Description of the task. A single figure is required: the number of lines below in which the word "CBOT" occurs.

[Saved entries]
↓↓↓

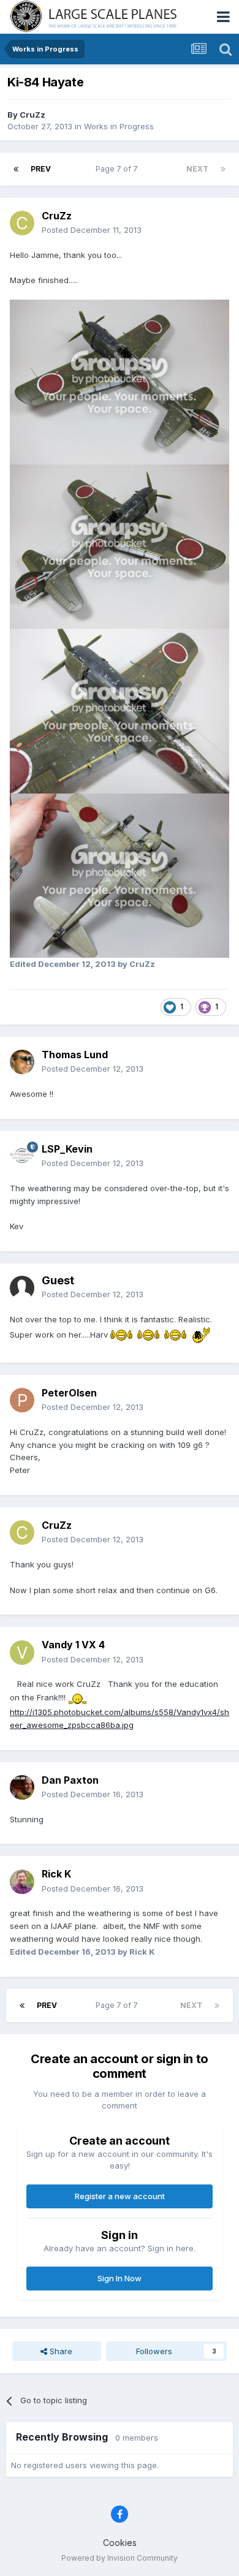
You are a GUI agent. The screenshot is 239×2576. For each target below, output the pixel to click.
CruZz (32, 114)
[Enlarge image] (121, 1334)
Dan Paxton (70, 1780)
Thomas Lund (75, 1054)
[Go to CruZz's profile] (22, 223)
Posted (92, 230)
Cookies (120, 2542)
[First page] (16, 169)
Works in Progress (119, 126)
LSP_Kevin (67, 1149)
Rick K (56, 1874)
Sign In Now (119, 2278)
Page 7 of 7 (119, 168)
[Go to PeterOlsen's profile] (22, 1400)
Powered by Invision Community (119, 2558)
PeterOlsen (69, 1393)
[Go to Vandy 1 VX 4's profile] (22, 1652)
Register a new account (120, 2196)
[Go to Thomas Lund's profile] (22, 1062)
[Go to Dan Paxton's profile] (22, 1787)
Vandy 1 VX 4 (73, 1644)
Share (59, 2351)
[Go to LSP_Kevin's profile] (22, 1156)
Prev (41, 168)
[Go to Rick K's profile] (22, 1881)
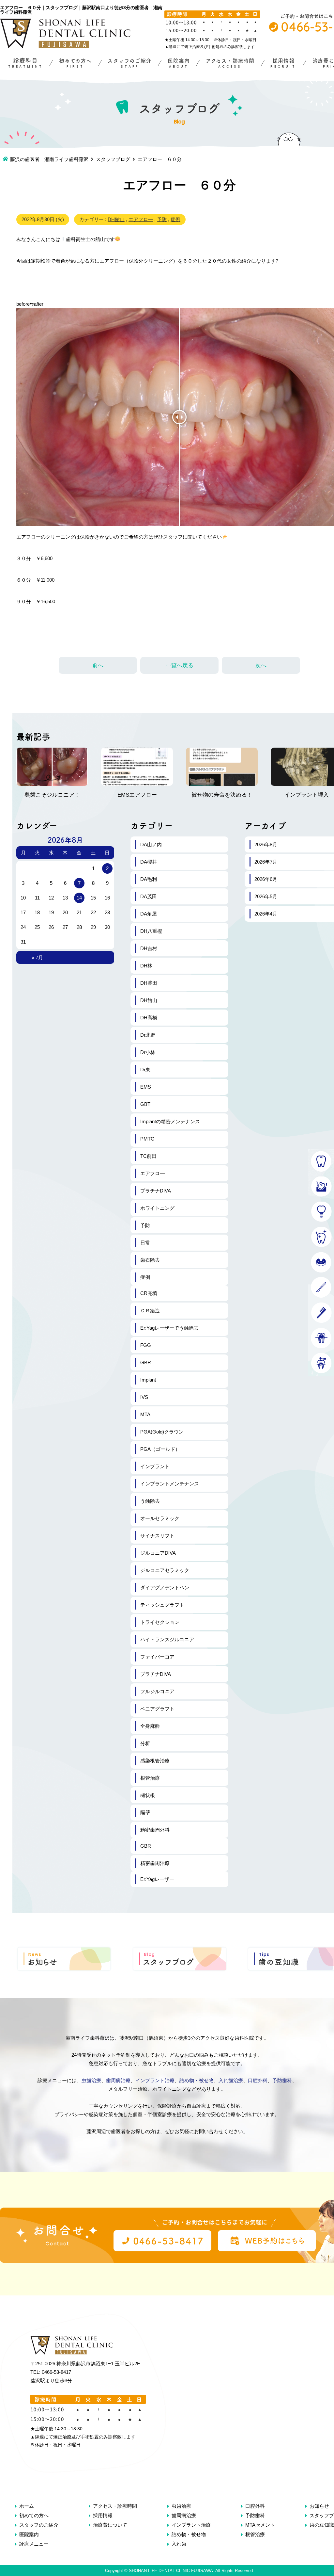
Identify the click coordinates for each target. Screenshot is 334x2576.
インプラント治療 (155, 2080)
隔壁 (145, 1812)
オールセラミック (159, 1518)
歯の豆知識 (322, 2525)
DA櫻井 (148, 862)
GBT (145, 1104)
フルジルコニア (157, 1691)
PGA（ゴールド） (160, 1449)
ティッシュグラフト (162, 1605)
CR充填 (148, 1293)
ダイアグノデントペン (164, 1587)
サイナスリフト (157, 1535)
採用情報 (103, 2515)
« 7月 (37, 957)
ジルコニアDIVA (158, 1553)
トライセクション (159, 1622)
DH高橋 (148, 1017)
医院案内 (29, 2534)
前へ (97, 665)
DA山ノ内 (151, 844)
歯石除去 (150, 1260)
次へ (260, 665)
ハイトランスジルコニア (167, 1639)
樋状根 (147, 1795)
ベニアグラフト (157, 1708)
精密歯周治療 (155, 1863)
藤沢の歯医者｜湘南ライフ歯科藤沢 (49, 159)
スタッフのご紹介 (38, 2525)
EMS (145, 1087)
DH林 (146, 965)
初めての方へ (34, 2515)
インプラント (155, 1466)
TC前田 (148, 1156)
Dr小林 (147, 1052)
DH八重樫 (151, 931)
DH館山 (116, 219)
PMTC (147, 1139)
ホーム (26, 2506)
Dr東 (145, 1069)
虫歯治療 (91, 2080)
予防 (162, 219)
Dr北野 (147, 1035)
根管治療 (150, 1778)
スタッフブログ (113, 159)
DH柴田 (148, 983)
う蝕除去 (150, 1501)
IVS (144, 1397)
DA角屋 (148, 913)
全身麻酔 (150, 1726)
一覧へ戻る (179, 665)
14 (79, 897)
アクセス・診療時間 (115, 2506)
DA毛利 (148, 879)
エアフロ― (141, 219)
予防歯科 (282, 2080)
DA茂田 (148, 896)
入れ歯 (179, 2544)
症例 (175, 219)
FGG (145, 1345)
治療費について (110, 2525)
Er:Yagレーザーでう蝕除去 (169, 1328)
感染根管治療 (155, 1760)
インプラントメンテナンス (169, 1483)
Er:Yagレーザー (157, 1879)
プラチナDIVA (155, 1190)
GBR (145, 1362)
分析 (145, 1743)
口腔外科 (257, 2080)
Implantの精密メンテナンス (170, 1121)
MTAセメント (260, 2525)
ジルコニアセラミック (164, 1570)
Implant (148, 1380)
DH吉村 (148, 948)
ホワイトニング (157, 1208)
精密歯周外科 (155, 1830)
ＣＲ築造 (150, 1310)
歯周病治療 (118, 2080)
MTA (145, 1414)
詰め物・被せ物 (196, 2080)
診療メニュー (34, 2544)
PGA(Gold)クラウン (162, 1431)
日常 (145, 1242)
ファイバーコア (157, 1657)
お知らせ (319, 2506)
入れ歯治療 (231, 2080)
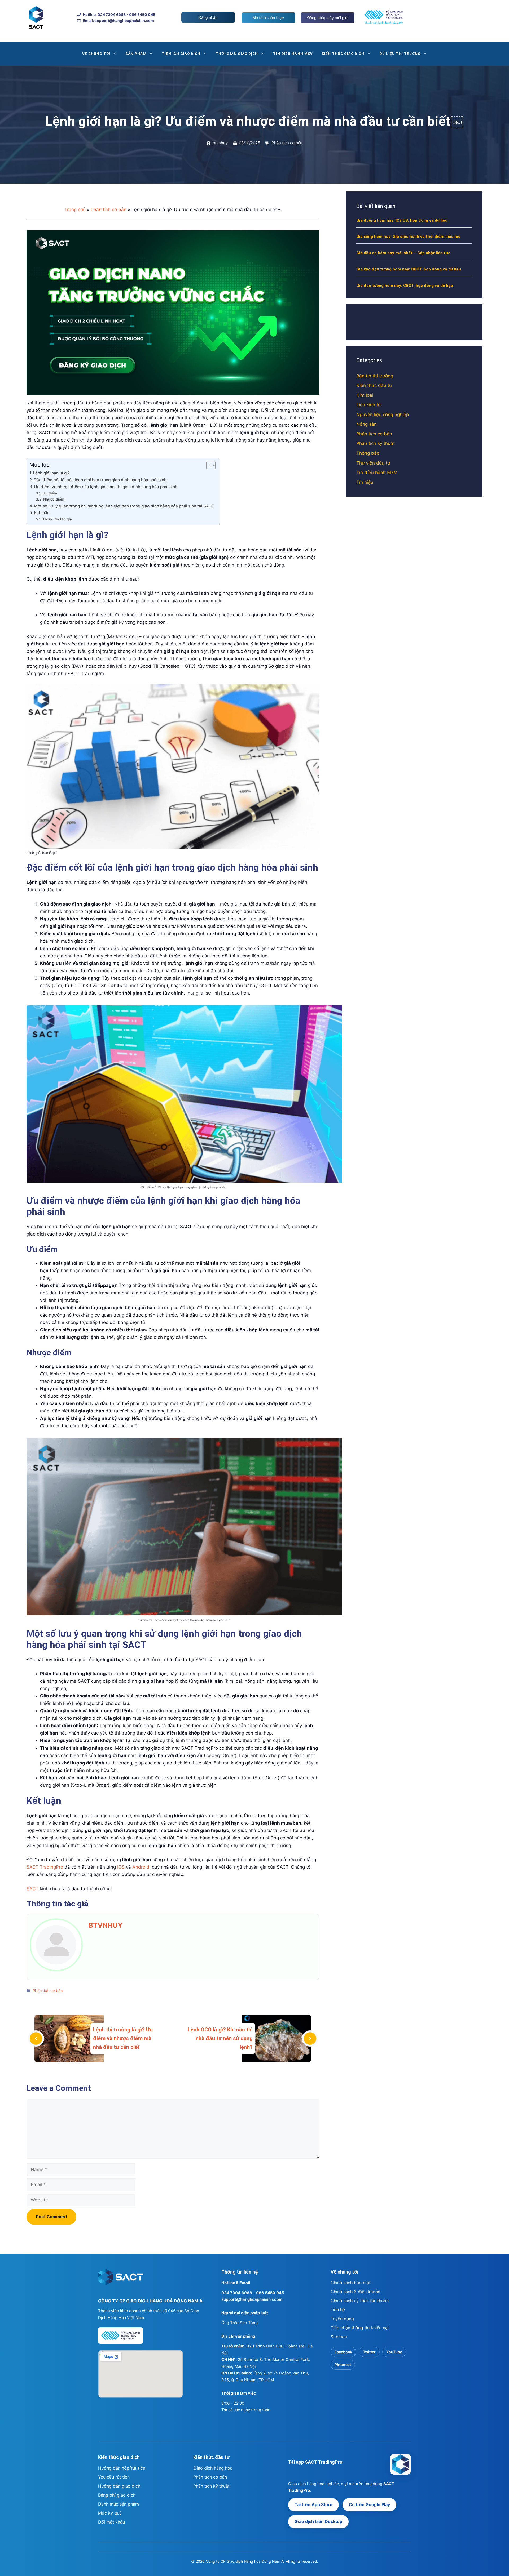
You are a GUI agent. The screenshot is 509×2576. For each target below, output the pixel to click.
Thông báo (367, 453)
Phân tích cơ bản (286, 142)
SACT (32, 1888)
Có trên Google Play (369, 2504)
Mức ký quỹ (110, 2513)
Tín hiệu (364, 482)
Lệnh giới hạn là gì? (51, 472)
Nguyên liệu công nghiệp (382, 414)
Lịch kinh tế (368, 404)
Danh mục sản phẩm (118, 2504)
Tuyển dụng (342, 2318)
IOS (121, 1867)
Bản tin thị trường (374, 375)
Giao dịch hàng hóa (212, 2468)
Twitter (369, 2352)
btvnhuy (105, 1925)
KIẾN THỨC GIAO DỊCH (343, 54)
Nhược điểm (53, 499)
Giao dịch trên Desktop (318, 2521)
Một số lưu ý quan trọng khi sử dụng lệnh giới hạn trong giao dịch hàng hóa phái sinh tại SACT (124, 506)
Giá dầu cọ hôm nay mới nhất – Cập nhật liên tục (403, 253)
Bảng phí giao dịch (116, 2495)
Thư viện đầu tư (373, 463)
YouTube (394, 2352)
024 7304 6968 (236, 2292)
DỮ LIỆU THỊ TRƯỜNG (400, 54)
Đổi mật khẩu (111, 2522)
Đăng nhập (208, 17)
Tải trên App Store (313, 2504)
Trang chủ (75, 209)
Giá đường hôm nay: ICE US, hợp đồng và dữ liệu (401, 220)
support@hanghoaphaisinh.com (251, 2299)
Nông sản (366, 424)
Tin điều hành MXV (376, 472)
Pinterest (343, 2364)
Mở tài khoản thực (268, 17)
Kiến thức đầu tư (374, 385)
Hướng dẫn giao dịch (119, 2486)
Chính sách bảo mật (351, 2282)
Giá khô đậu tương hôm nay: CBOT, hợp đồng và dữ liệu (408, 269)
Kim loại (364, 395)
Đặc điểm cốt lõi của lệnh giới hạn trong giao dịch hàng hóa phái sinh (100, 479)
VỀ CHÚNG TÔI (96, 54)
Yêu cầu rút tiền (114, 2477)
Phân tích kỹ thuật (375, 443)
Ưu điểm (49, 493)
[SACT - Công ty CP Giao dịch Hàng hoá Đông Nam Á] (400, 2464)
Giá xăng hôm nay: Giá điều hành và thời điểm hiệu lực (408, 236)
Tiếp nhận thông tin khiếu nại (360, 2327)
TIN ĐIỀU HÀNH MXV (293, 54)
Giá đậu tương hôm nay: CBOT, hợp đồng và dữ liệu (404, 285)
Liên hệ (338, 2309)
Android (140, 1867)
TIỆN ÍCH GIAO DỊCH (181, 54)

↑↑↑

Answer below. 2